THE PROBLEM: A word-for-word restatement of every entry is what is needed here.

Stored data
※

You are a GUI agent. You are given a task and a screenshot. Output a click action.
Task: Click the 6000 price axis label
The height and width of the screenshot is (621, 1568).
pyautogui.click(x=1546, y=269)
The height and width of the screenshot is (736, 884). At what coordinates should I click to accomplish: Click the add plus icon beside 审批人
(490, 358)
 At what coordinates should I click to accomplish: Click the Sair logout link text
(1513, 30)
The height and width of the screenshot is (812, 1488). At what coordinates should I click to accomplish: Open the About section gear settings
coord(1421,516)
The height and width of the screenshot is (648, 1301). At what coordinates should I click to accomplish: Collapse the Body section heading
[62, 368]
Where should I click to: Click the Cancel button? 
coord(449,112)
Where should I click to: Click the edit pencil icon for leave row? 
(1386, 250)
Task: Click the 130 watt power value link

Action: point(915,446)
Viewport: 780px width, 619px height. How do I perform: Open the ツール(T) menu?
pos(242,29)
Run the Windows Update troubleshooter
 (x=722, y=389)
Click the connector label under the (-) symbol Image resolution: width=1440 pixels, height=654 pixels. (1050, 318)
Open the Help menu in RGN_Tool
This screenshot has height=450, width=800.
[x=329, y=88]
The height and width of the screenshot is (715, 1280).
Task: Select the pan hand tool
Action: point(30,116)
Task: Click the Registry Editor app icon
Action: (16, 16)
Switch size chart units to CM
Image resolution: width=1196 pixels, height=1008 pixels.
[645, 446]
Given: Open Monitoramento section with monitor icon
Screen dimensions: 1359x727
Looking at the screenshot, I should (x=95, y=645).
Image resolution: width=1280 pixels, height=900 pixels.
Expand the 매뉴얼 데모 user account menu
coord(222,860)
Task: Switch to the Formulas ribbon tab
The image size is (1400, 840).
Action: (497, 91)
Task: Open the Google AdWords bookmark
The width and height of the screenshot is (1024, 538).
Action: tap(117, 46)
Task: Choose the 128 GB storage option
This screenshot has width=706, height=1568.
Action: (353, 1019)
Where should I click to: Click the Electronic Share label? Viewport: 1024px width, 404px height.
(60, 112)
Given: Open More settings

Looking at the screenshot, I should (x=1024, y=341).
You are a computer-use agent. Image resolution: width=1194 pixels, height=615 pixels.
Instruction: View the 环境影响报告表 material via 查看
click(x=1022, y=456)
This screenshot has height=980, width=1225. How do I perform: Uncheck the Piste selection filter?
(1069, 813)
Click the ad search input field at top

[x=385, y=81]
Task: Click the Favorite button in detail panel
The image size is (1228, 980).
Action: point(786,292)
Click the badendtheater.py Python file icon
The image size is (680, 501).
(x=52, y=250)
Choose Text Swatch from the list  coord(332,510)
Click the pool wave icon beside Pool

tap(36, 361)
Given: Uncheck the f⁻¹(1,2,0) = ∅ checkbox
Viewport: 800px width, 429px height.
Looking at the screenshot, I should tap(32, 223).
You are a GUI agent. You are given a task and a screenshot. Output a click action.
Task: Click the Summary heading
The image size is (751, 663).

※

RESPONSE TO THE TASK:
You are a GUI agent. You are given a task and a screenshot. Output a click action.
Task: Click the 6000 price axis label
The height and width of the screenshot is (621, 1568).
pyautogui.click(x=1546, y=269)
The height and width of the screenshot is (736, 884). At what coordinates should I click to accomplish: Click the add plus icon beside 审批人
(490, 358)
 At what coordinates should I click to accomplish: Click the Sair logout link text
(1513, 30)
The height and width of the screenshot is (812, 1488). At what coordinates should I click to accomplish: Open the About section gear settings
coord(1421,516)
The height and width of the screenshot is (648, 1301). At what coordinates should I click to accomplish: Collapse the Body section heading
[62, 368]
Where should I click to: Click the Cancel button? 
coord(449,112)
Where should I click to: Click the edit pencil icon for leave row? 
(1386, 250)
Task: Click the 130 watt power value link

Action: point(915,446)
Viewport: 780px width, 619px height. How do I perform: Open the ツール(T) menu?
pos(242,29)
Run the Windows Update troubleshooter
 (x=722, y=389)
Click the connector label under the (-) symbol Image resolution: width=1440 pixels, height=654 pixels. (1050, 318)
Open the Help menu in RGN_Tool
This screenshot has height=450, width=800.
[x=329, y=88]
The height and width of the screenshot is (715, 1280).
Task: Select the pan hand tool
Action: point(30,116)
Task: Click the Registry Editor app icon
Action: (16, 16)
Switch size chart units to CM
Image resolution: width=1196 pixels, height=1008 pixels.
[645, 446]
Given: Open Monitoramento section with monitor icon
Screen dimensions: 1359x727
Looking at the screenshot, I should (x=95, y=645).
Image resolution: width=1280 pixels, height=900 pixels.
Expand the 매뉴얼 데모 user account menu
coord(222,860)
Task: Switch to the Formulas ribbon tab
The image size is (1400, 840).
Action: (497, 91)
Task: Open the Google AdWords bookmark
The width and height of the screenshot is (1024, 538).
Action: tap(117, 46)
Task: Choose the 128 GB storage option
This screenshot has width=706, height=1568.
Action: (353, 1019)
Where should I click to: Click the Electronic Share label? Viewport: 1024px width, 404px height.
(60, 112)
Given: Open More settings

Looking at the screenshot, I should (x=1024, y=341).
You are a computer-use agent. Image resolution: width=1194 pixels, height=615 pixels.
Instruction: View the 环境影响报告表 material via 查看
click(x=1022, y=456)
This screenshot has height=980, width=1225. How do I perform: Uncheck the Piste selection filter?
(1069, 813)
Click the ad search input field at top

[x=385, y=81]
Task: Click the Favorite button in detail panel
The image size is (1228, 980).
Action: point(786,292)
Click the badendtheater.py Python file icon
The image size is (680, 501).
(x=52, y=250)
Choose Text Swatch from the list  coord(332,510)
Click the pool wave icon beside Pool

tap(36, 361)
Given: Uncheck the f⁻¹(1,2,0) = ∅ checkbox
Viewport: 800px width, 429px height.
Looking at the screenshot, I should tap(32, 223).
You are a GUI agent. You are given a task and a screenshot. Output a click action.
Task: Click the Summary heading
The image size is (751, 663).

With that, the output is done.